In the higher end models, HP has Dell beat. A Dell XPS 13 with an Intel Core i7-6560U processor, 16GB of RAM, a 512GB SSD, and an 1800p touch display starts at about $2000. An HP Spectre x360 with an Intel Core i7-6500U processor, 16GB of RAM, a 512GB SSD, and a 1440p IPS touch display will set you back only about $1350. The specs are pretty comparable, and with a price difference of about $650, your decision might be harder to make than you originally thought.
Bottom line: The Dell XPS 13 is initially cheaper with its Intel Core i3 option, but as performance ramps up, the HP Spectre x360 price stays down.
Choosing the right laptop for yourself ultimately depends on what your daily workload looks like. If you're into graphic design or multimedia editing and want one of the best displays there is, the Dell XPS 13 is your best option.
If you're looking for the cheapest laptop that will get you through a very light workload, the Dell XPS 13 should also be your choice with its Core i3 processor option.

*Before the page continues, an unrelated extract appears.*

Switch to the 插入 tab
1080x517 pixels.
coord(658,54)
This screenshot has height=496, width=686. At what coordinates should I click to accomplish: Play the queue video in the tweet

For the cheapest option in the higher range of specs, go with the HP Spectre x360. As performance specs ramp up, the price doesn't quite jump as high as the Dell XPS 13's, and you'll be getting essentially the same processor, graphics, RAM, and SSD options.
For a convertible laptop that won't break the bank, the HP Spectre x360 is your only choice when it comparing these two Ultrabooks — the Dell XPS 13 is stuck being a notebook.